H&E staining IHC and TUNEL assays
Paraffin-embedded tumor or organic sample slides were dewaxed, rehydrated, pretreated with hydrogen peroxide and washed with PBS. The samples were then stained with hematoxylin and eosin (H&E), followed by rinsing, and the coverslips were mounted onto slides with Permount (Fisher Scientific, San Francisco, CA). For IHC staining, endogenous peroxidase was blocked with 3% hydrogen peroxide, and the tissue samples on slides were then incubated with primary anti-human antibodies, including anti-HIF-1ɑ (catalog no. ab5168, Abcam), anti-CD24 (catalog no. ab31622, Abcam, Cambridge, UK), and anti-CD44 (catalog no. ab189524, Abcam, Cambridge, UK). Then color visualization was done with SPlink Detection Kits (catalog no. SP-9000, ZSGB-BIO) in accordance with the manufacture’s instruction. TUNEL assay was performed with an in situ cell death detection kit (catalog no. 11684817910, Roche Applied Science) referring to the protocol supplied together with the product. All slides were analyzed and photographed by an experienced pathologist.
Western blot analysis
Tumor tissues were washed with cooled PBS, and then samples with sizes of approximately 0.5 cm × 0.5 cm × 0.5 cm were placed in EP tubes containing 0.5 ml of lysate solution and kept on ice. The samples were cut into pieces, followed by grinding with an electric grinder and a 30-minute incubation on ice. Protein was extracted with centrifugation and quantified with a BCA protein assay kit (Cell Signaling Technology, Inc. Danvers, MA, USA). Protein samples (30 μg) were separated with SDS‑PAGE and transferred onto PVDF membranes (EMD Millipore, Billerica, MA, USA). The membranes were blocked for 1 hour with 5% non‑fat milk solution at room temperature and then incubated with buffers containing primary antibodies, including anti-HIF-1ɑ (catalog no. ab51608, Abcam), anti‑Nestin (catalog no. ab22035, Abcam), anti‑Gli1 (catalog no. sc-515781, Santa Cruz Biotechnolog), and anti‑ɑ-tubulin (catalog no. sc-134237, Santa Cruz Biotechnology, Santa Cruz, CA, USA), overnight at 4 °C. Then corresponding Peroxidase-labeled anti-mouse (catalog no. P0217, DAKO) or anti-rabbit (catalog no.

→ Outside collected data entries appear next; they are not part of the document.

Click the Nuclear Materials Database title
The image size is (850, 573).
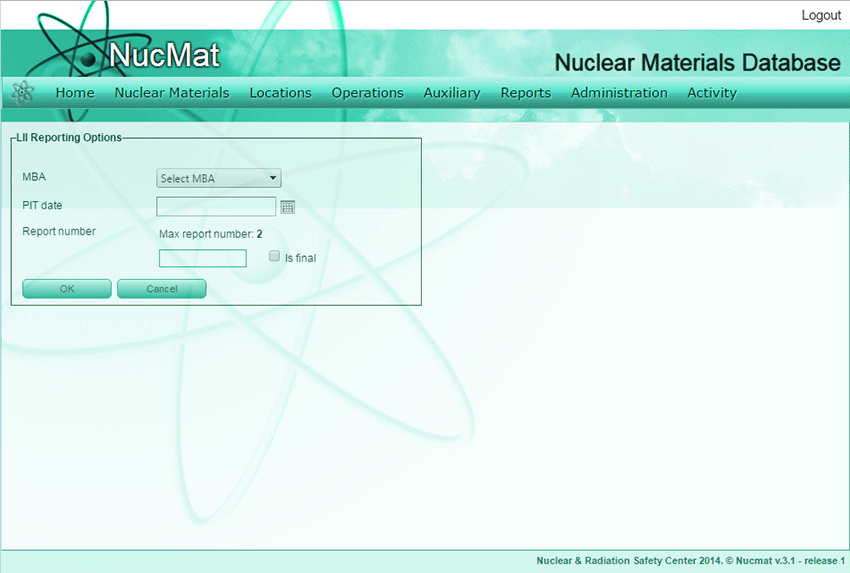pos(697,63)
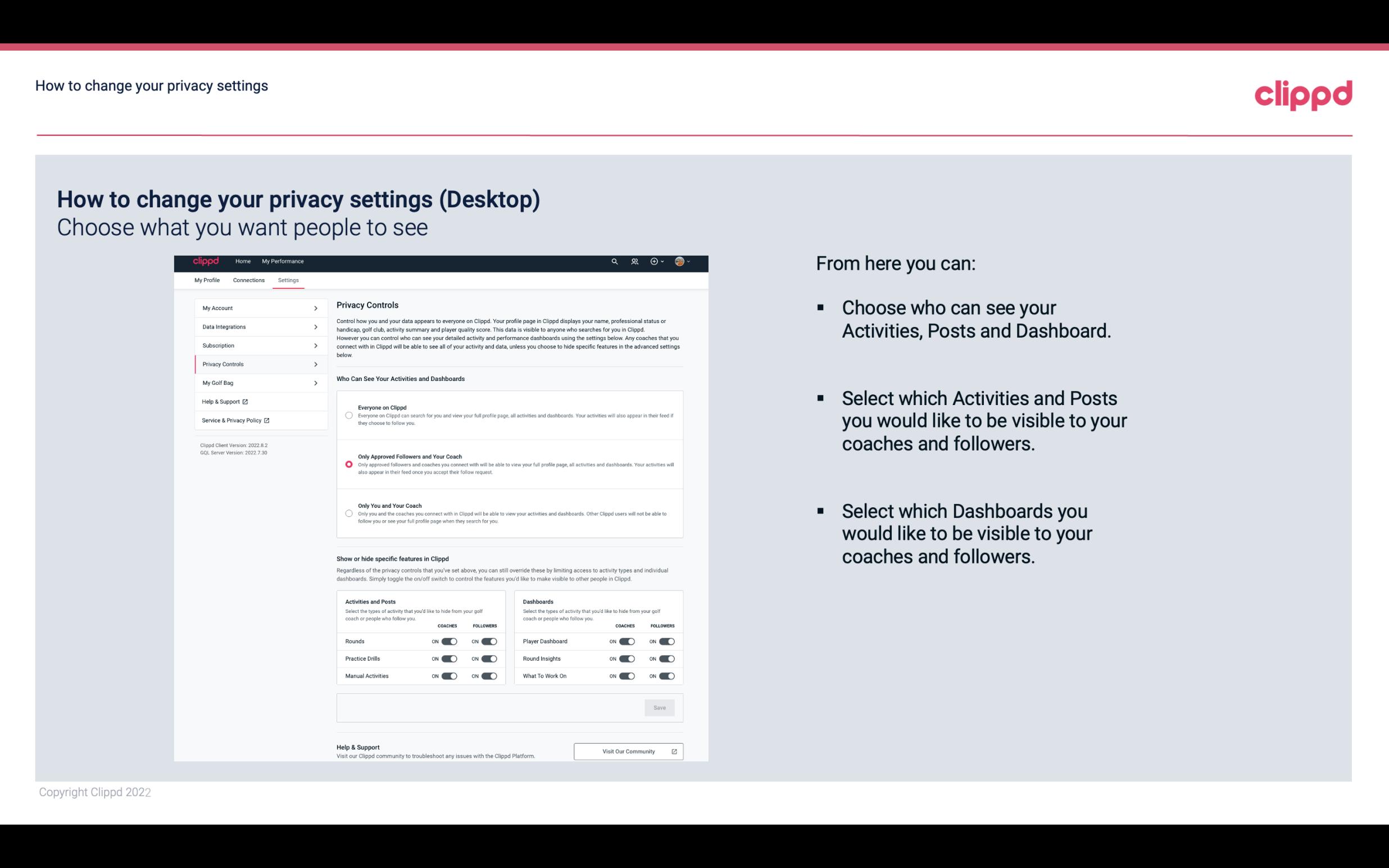Toggle Rounds visibility for Followers off

[489, 641]
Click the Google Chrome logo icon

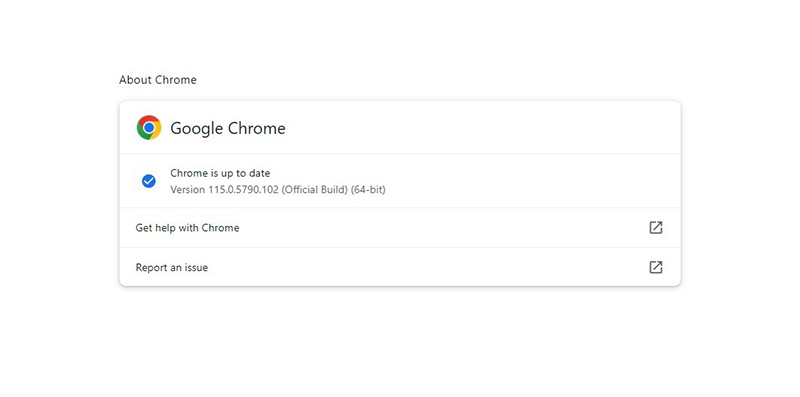coord(149,128)
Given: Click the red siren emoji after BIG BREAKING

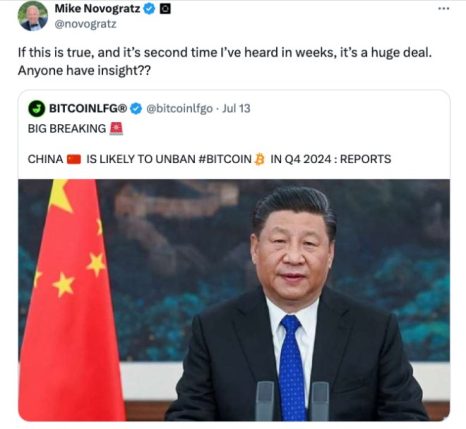Looking at the screenshot, I should pos(116,128).
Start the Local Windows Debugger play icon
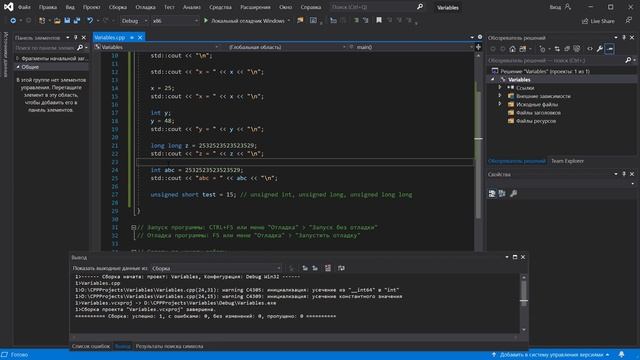The width and height of the screenshot is (640, 360). pos(206,20)

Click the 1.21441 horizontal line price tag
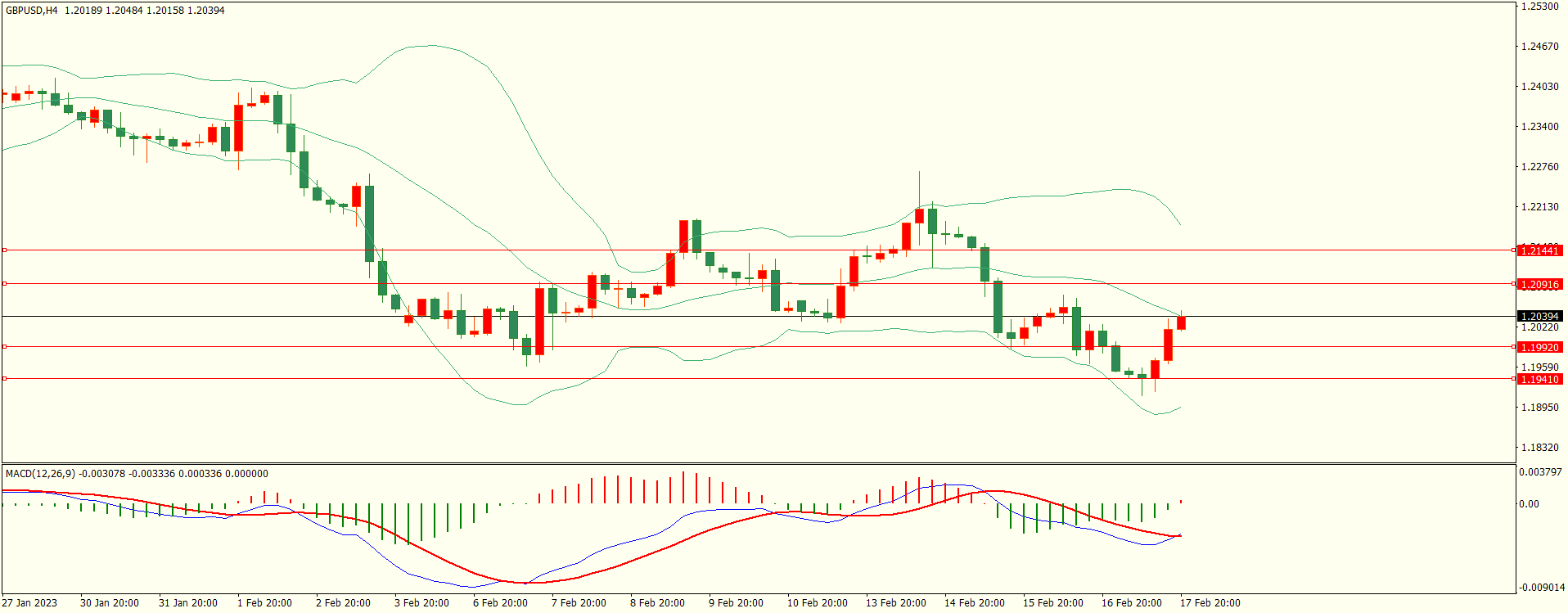(1539, 250)
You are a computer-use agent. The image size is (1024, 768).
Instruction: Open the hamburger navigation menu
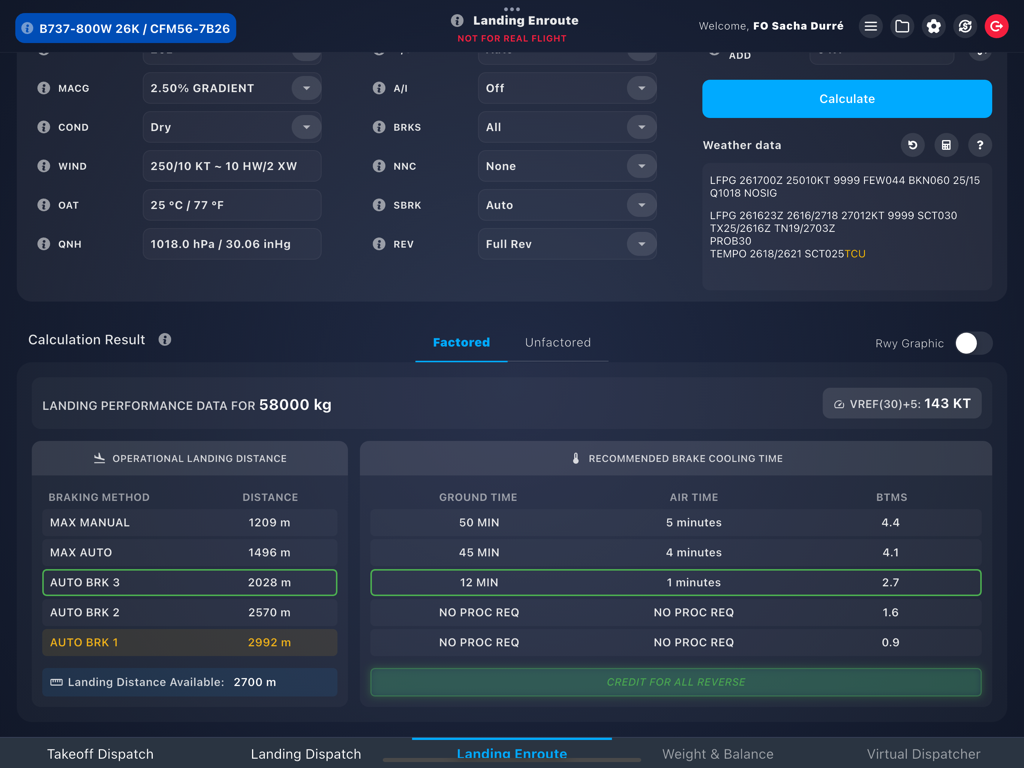(x=870, y=26)
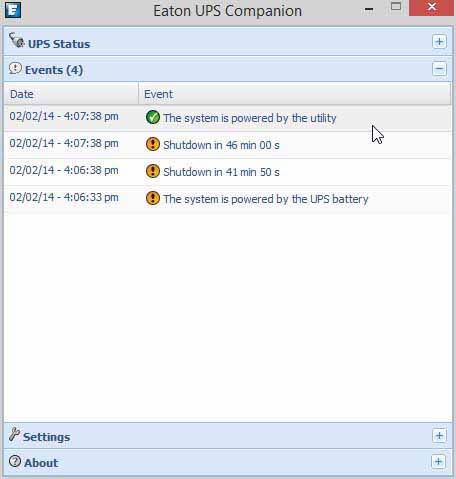This screenshot has height=479, width=456.
Task: Expand the UPS Status panel with plus button
Action: point(439,42)
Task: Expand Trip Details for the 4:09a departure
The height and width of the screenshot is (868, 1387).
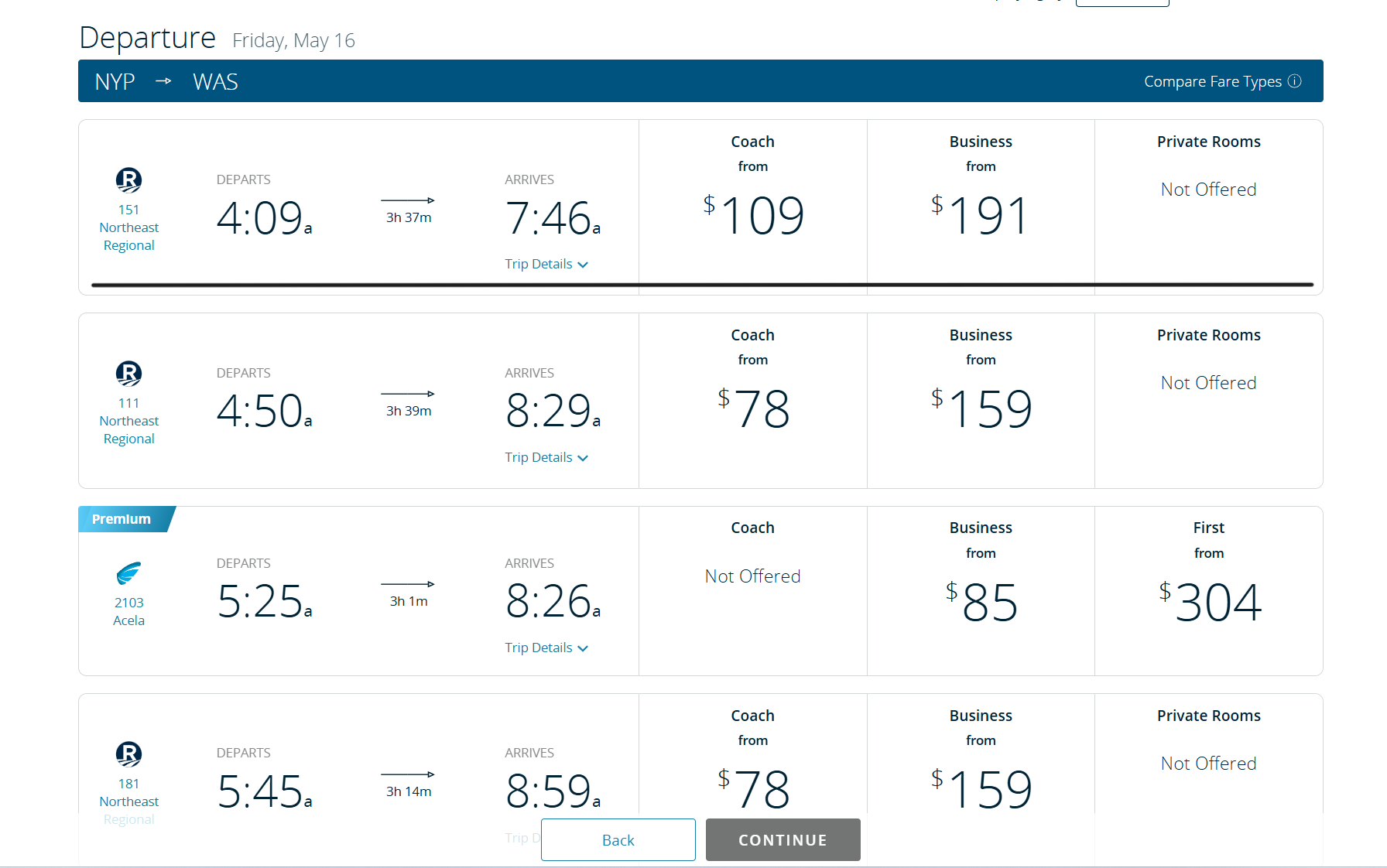Action: coord(546,264)
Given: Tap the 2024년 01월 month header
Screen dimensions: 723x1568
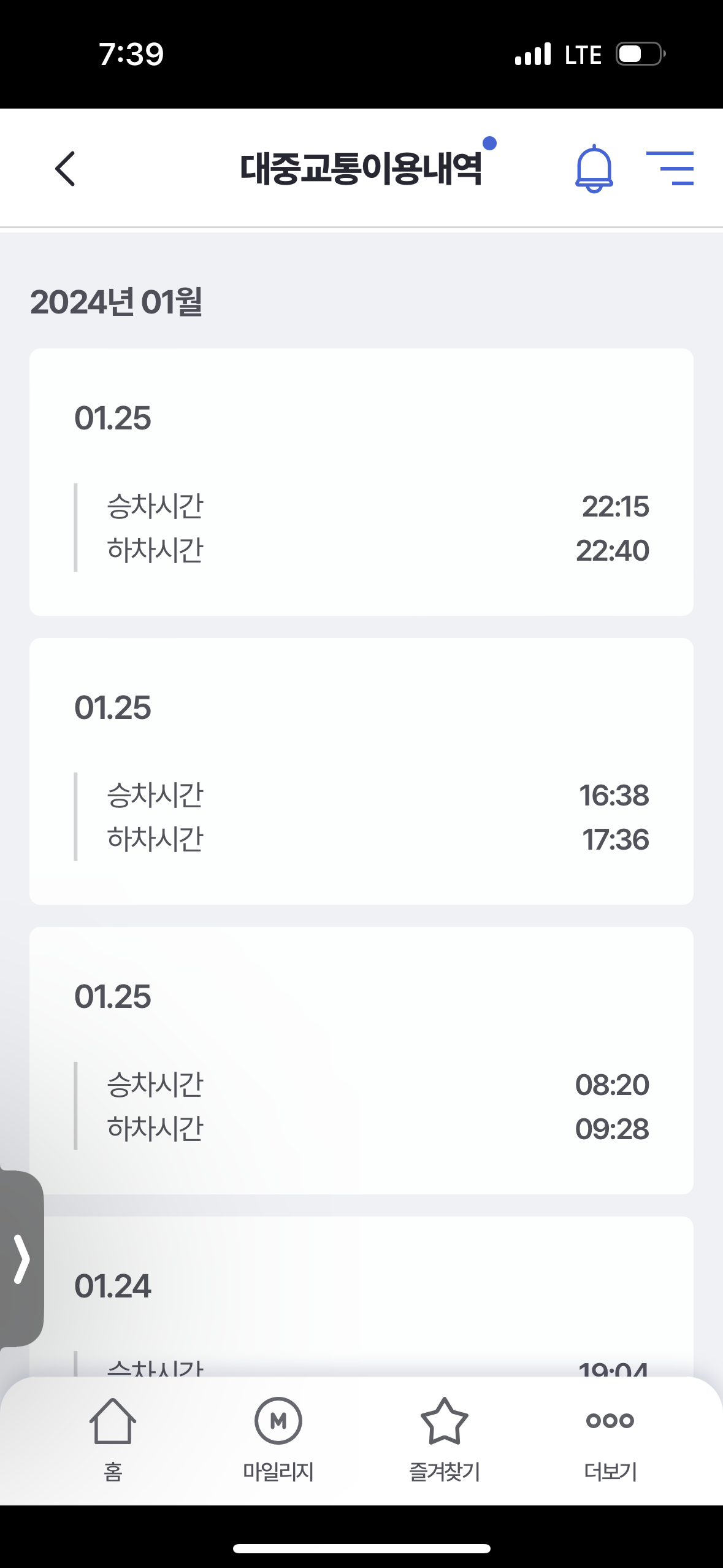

P0260, DAKO) IgG secondary antibody were employed to incubate the membranes for 1 hour. The western blot gel image was produced by an Minichemi 610 chemiluminescent imager (Sagecreation, Beijing, China).
Each calculated value representing a result was expressed as the mean ± standard error of the mean. Differences between groups were analyzed by one-way ANOVA analysis with PRISM software (GrafPad Software, Inc., San Diego, CA, USA). Significant differences between groups were set at P < 0.05.